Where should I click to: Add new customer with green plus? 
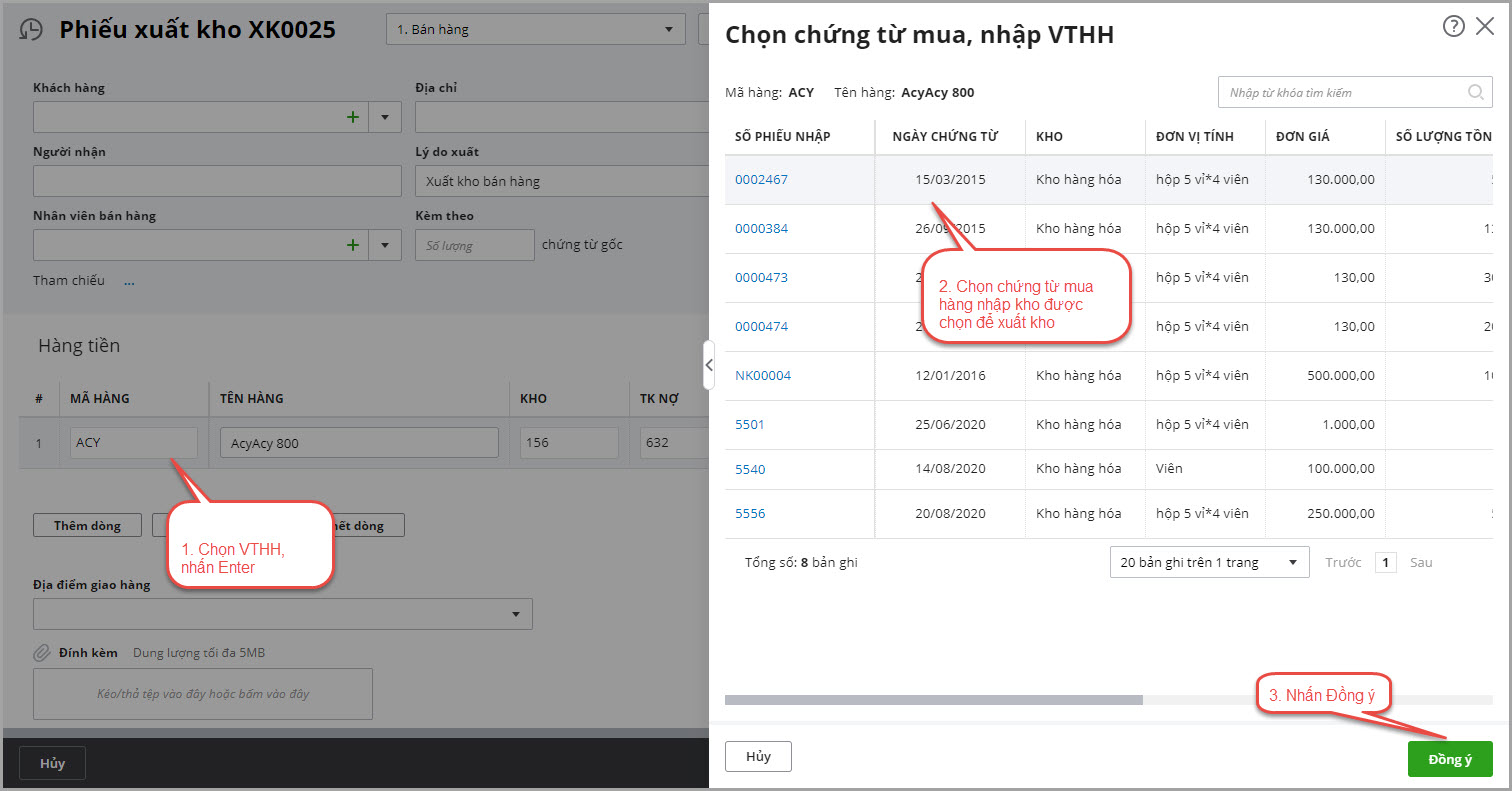coord(352,117)
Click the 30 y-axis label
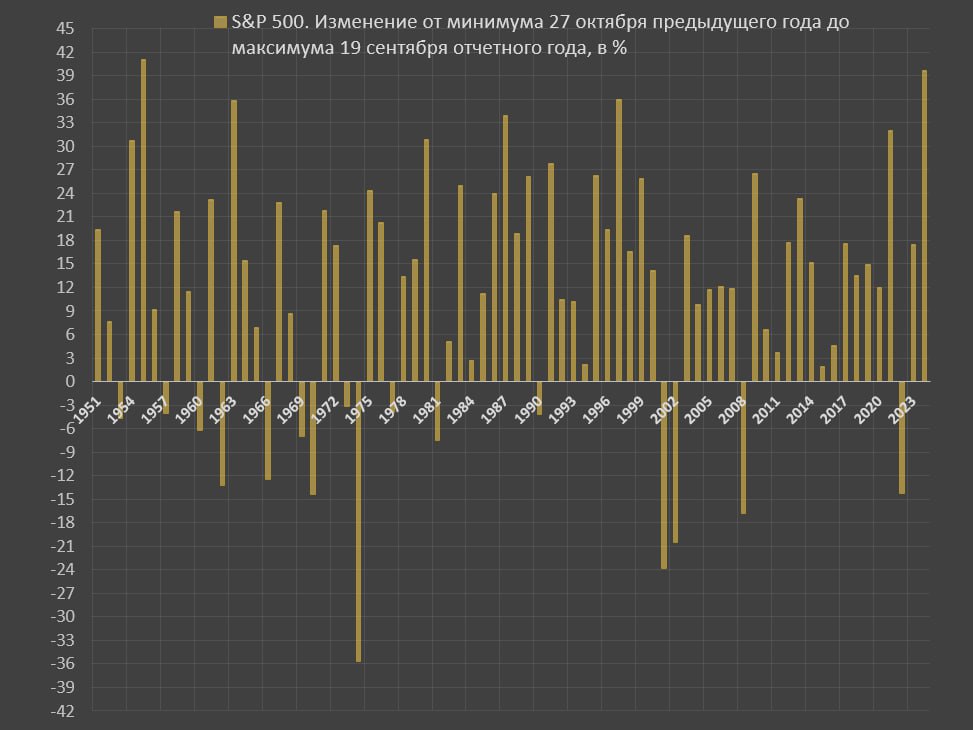The height and width of the screenshot is (730, 973). click(64, 147)
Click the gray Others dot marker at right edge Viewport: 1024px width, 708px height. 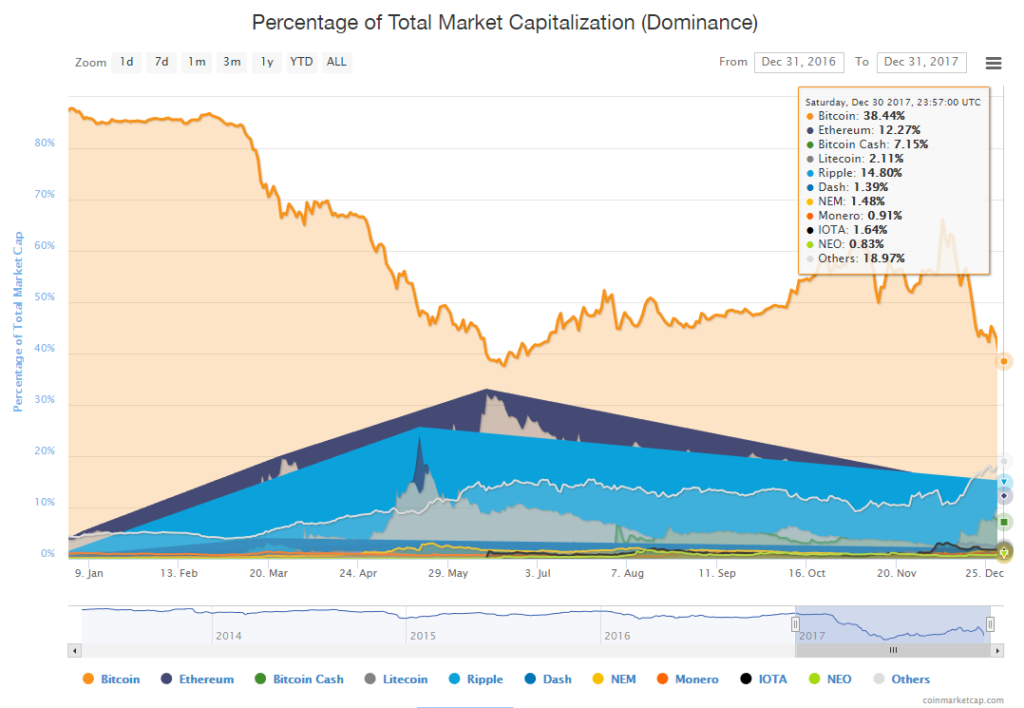[x=1003, y=462]
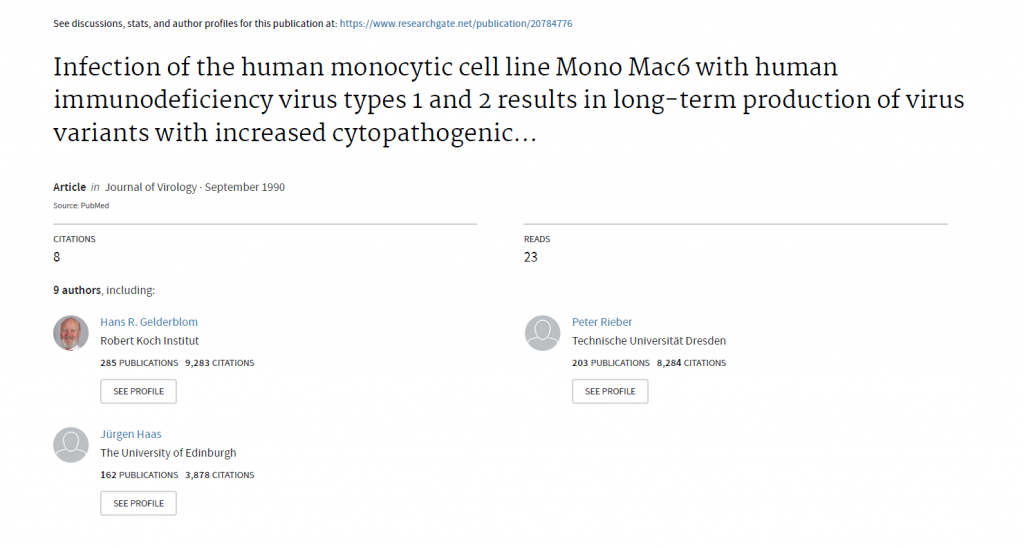This screenshot has height=548, width=1024.
Task: Click the article title about Mono Mac6
Action: click(x=509, y=100)
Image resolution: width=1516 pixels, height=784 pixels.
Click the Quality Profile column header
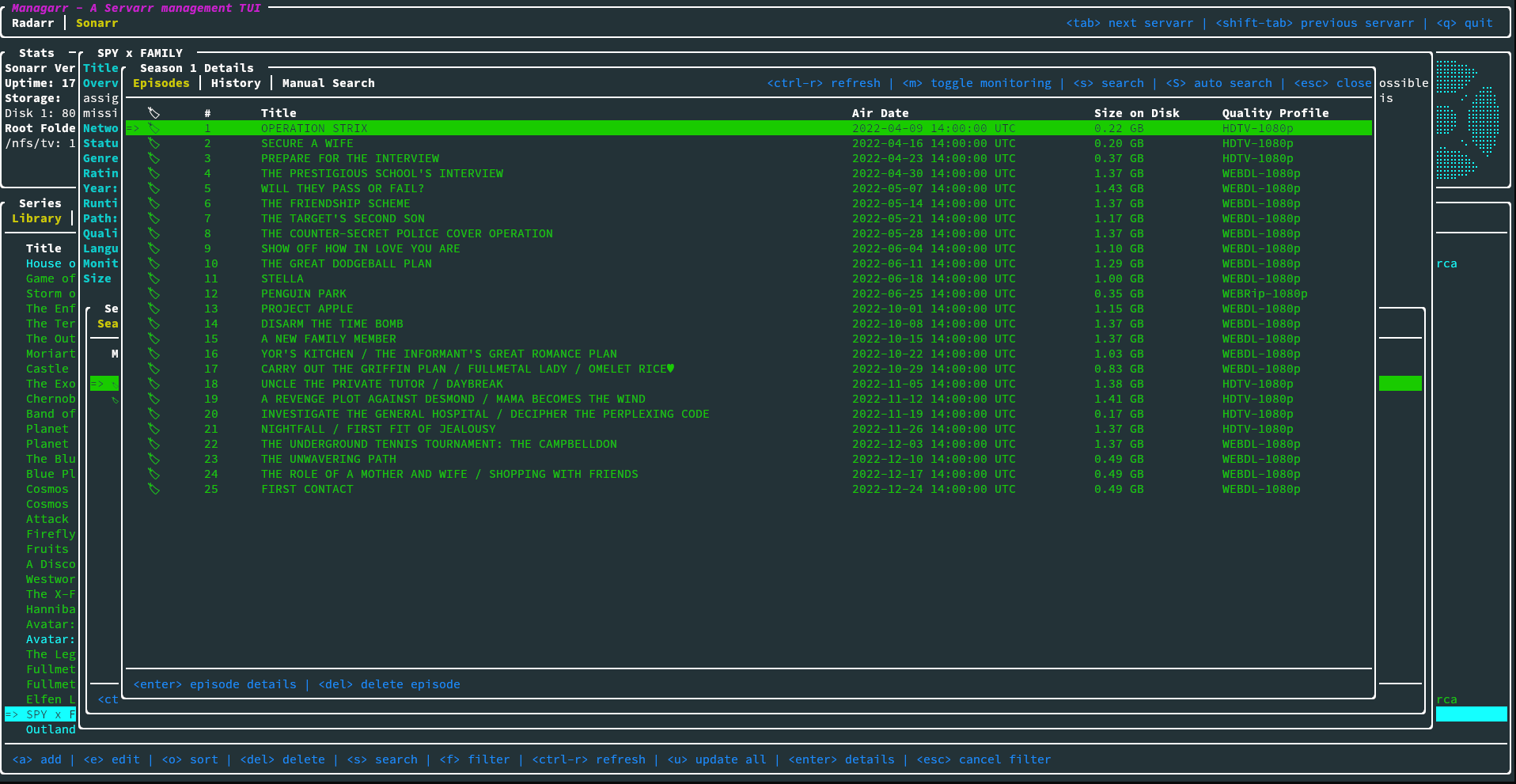tap(1275, 113)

[Exercise description]
Every line from the one holding "Image resolution: width=1516" through the final line of the data above is to be reproduced exactly, both ends included, with the pictures left out.

[Your solution]
Image resolution: width=1516 pixels, height=784 pixels.
Click the Quality Profile column header
tap(1275, 113)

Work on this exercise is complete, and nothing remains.